Extracted information.
▬▬▬▬▬▬▬▬▬▬
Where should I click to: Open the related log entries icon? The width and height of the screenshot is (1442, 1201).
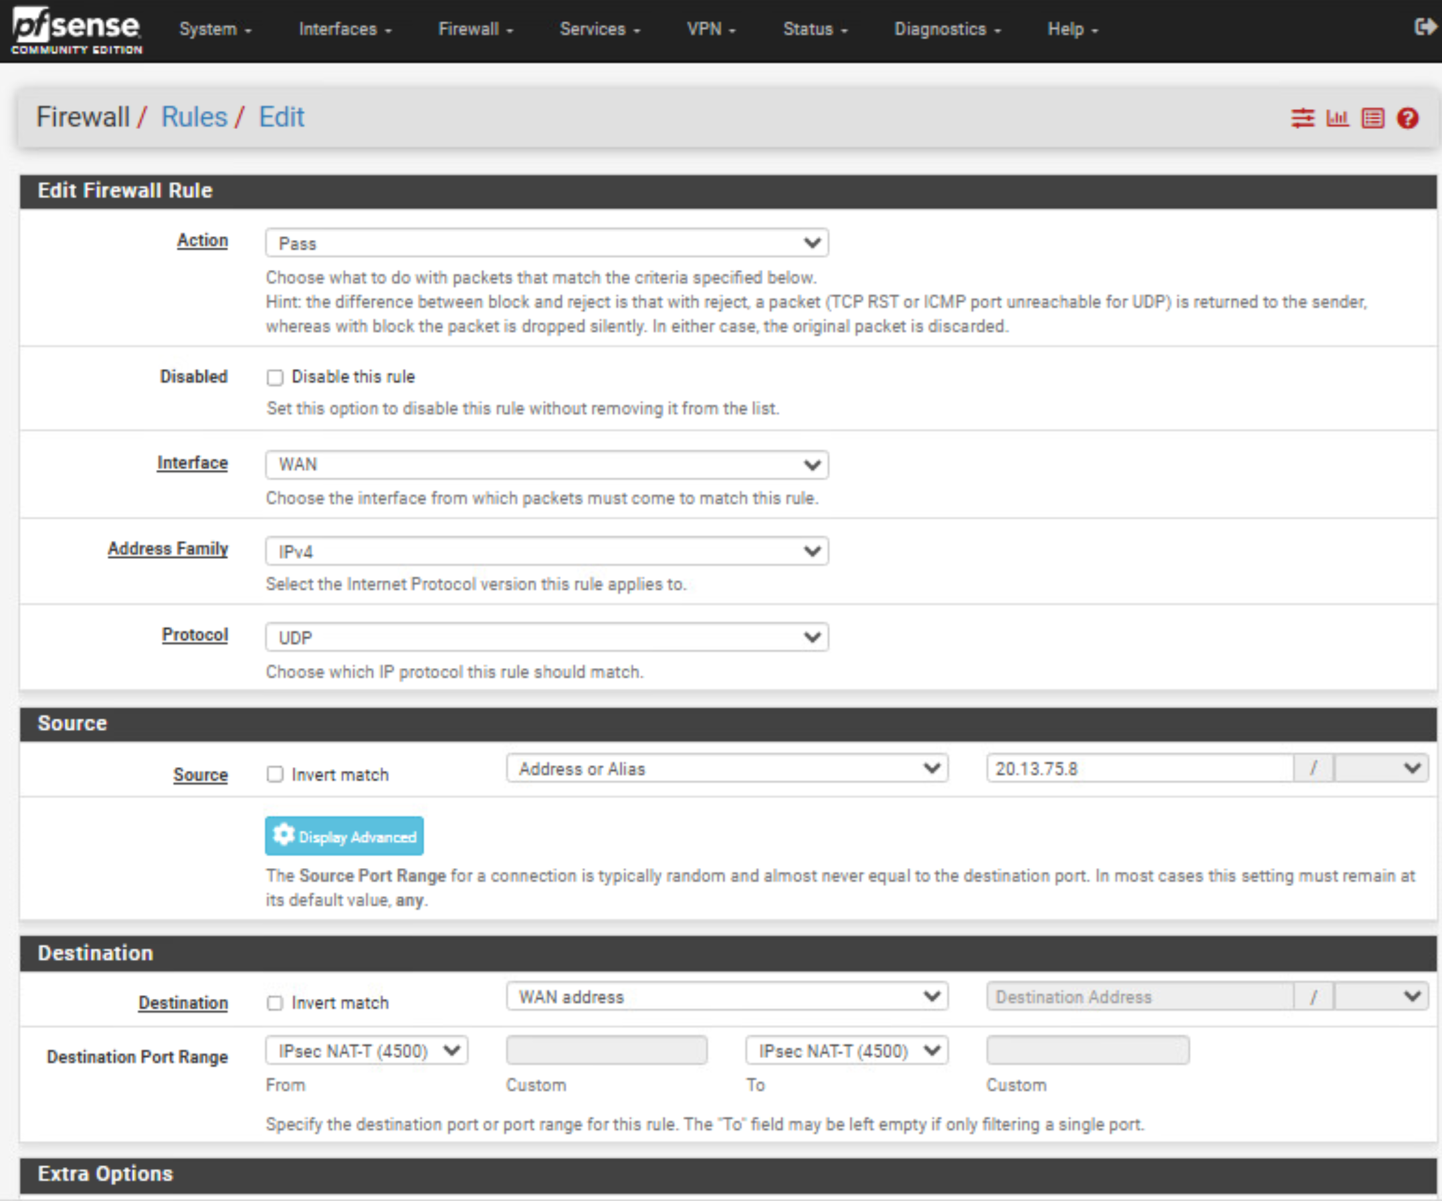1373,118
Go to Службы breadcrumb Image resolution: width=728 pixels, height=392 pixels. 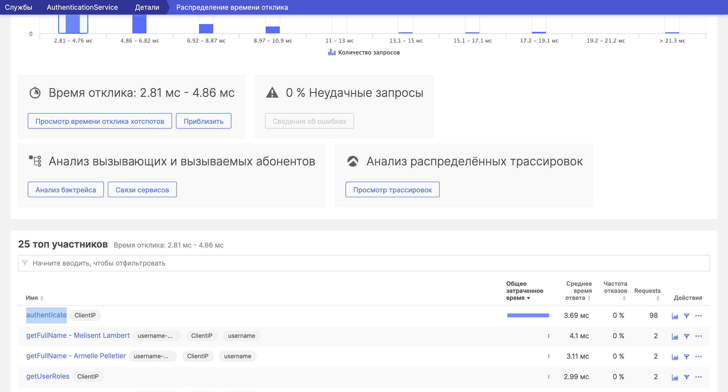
▬▬▬▬▬▬▬▬▬▬
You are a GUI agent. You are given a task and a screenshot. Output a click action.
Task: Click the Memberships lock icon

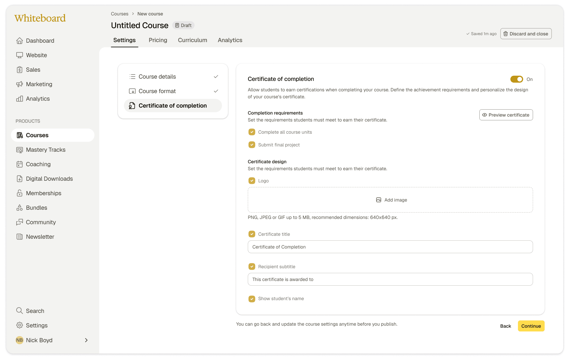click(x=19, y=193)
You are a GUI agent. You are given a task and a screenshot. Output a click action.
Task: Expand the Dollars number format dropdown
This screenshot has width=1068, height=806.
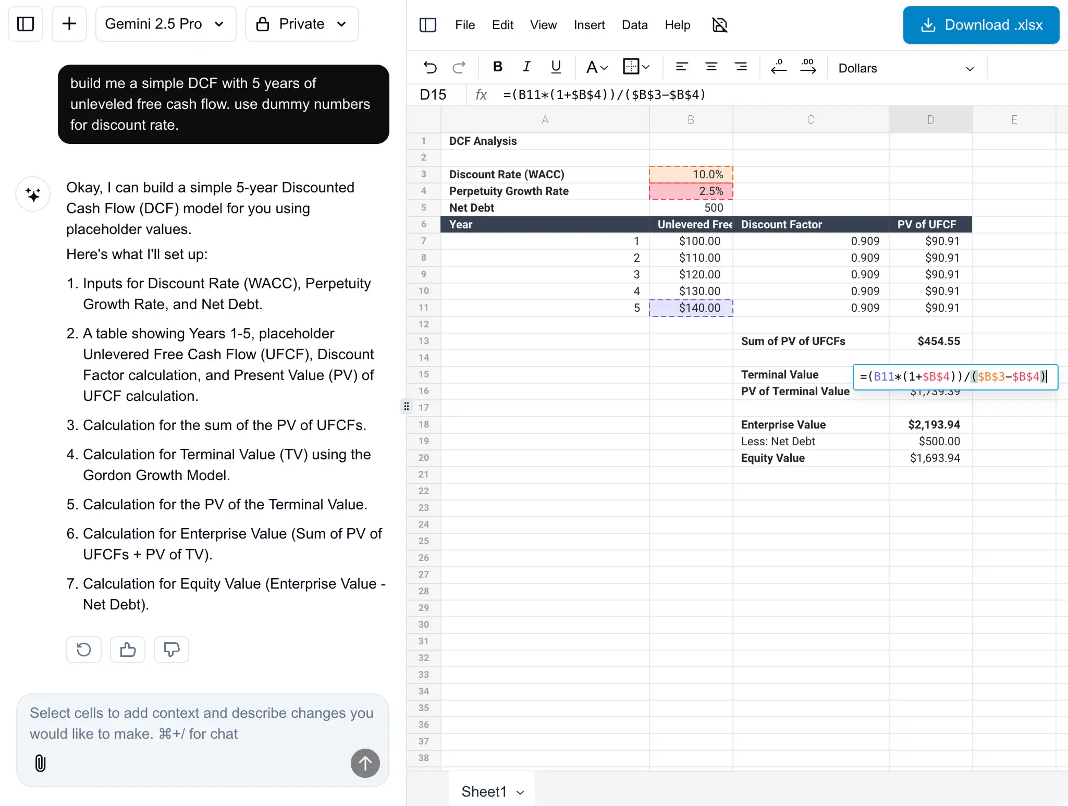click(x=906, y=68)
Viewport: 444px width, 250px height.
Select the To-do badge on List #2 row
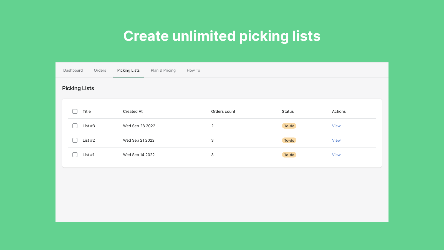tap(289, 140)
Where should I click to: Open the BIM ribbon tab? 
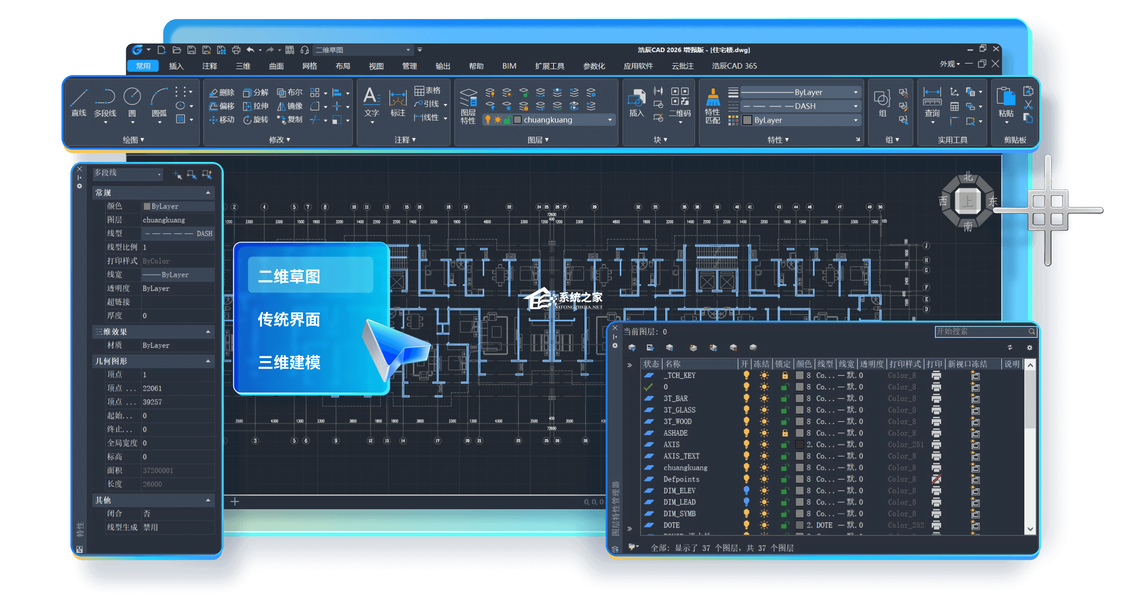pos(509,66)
▬▬▬▬▬▬▬▬▬▬
What you are asked to do.
Only the lines of the listing above from the one with "Where should I click to: Open the related" through the one with "Go to Службы" should be output, exactly, with both ends kept and pictures left out.

Task result.
Where should I click to: Open the related log entries icon? The width and height of the screenshot is (1442, 1201).
1373,118
Go to Службы breadcrumb Image resolution: width=728 pixels, height=392 pixels. 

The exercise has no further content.